Today’s National Dump the Pump Day
, when all are encouraged to take public transit instead of driving (via The Source
). For some MNN readers, this day's a no-brainer since they already take the subway, bus, or bike to work. For others in areas where public transit systems and bicycle networks are less robust, days like these cause feelings of guilt and frustration — because while the desire to go car-free is there, the infrastructure is not.
If you're one of those feeling guilty and frustrated, I suggest using this day as a motivator to get to know just one bus or rail line near you.

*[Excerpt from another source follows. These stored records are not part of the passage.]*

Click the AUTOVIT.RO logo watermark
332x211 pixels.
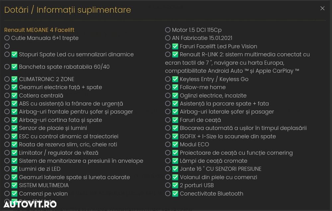30,204
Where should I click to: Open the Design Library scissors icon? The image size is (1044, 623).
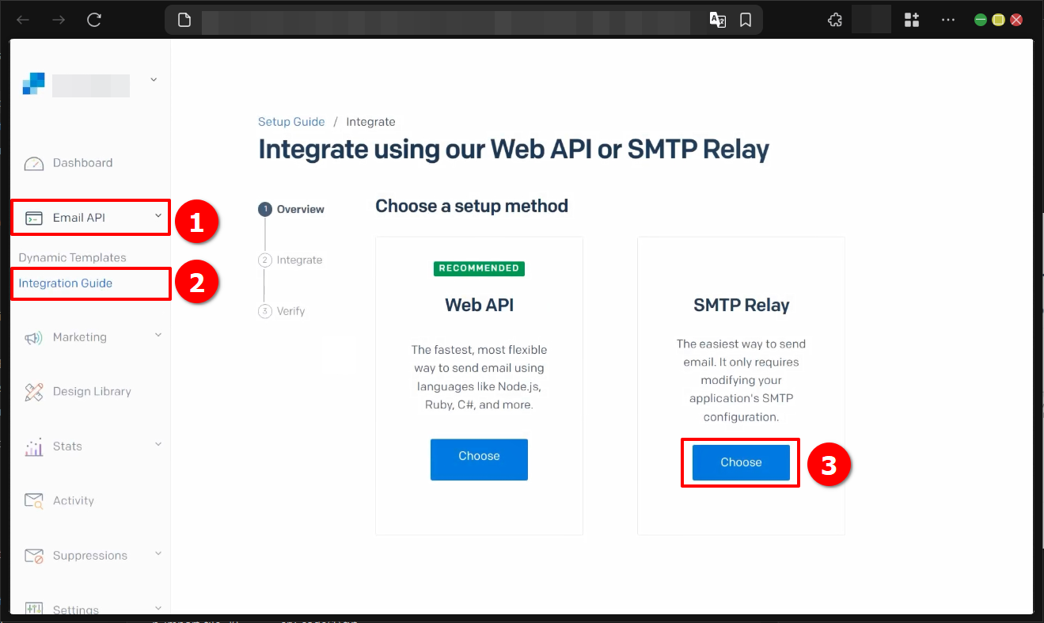click(x=33, y=391)
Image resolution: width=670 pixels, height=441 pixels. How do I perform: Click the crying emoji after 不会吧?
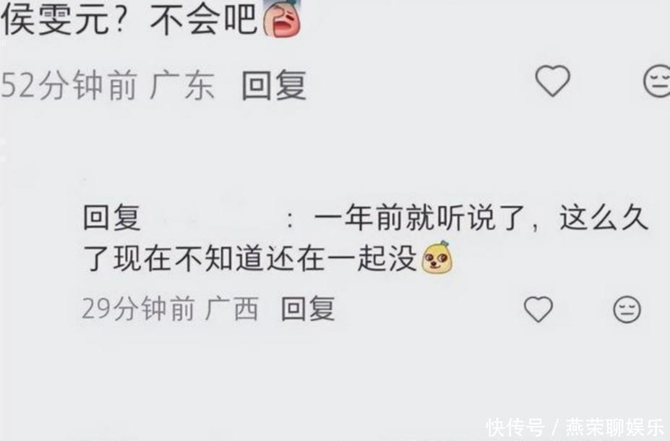point(282,20)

Sure, that line may not take you everywhere you need to go, or even to the places you go most frequently. But ride it a couple times, and you'll find out it takes you to some key spots in town, saving you car trips.

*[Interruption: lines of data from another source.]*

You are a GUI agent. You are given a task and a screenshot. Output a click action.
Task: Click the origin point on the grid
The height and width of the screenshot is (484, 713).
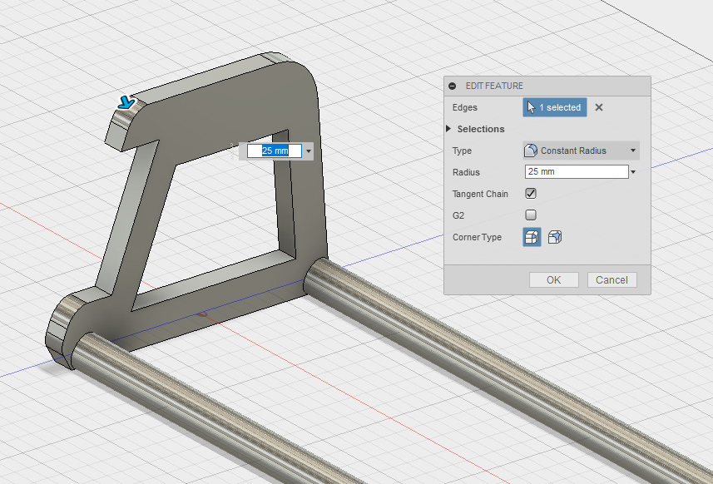coord(201,314)
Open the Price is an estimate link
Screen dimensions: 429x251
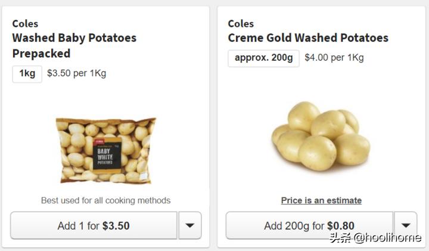(321, 200)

In fact, getting to know just one bus line can introduce you to new spots you didn't realize were so accessible and fun to visit. And some places, you might discover, are actually easier to get to by bus than by car.
To use L.A. as an example: In this still car-centric town, some trips are still very cumbersome to make by bus. Trying to get from Santa Monica to Mar Vista or Culver City, for example, often involves at least a couple buses, some of which take rather tortuous, stop-and-go routes through residential neighborhoods that'll make the carsickness-prone people very nauseous.
On the other hand, getting from Santa Monica to downtown Los Angeles is a breeze, despite the fact that that the trip's a much longer distance. Why? The Big Blue Bus Rapid 10 bus is extremely efficient, picking up people along Santa Monica and Lincoln on the westside before cruising up the carpool lane onto the 10 freeway. I took this bus last Saturday, and I'm happy to say that I made the 14-mile trip in 25-minutes flat, well in time for the Women of the Green Generation mini-conference where I moderated a panel on green business.
Plus, I avoided all the car-related miseries of traveling downtown: The traffic jams, the confusing one-way streets, the inevitable frustrating search for metered parking, the high parking fees at a lot when the metered parking search comes to naught. The money savings of bussing it downtown are obvious, but the time-savings provided by this no-parking transit option also ends up being quite remarkable!
So — I urge you, if you haven't already, to pick a line, any line, and get to know it. If you end up hating that transit line, pick another one and try again. A couple attempts, and you'll find a transit line that actually makes some of your trips not only greener but also easier, cheaper and more enjoyable.
What is your favorite public transit line in your neighborhood?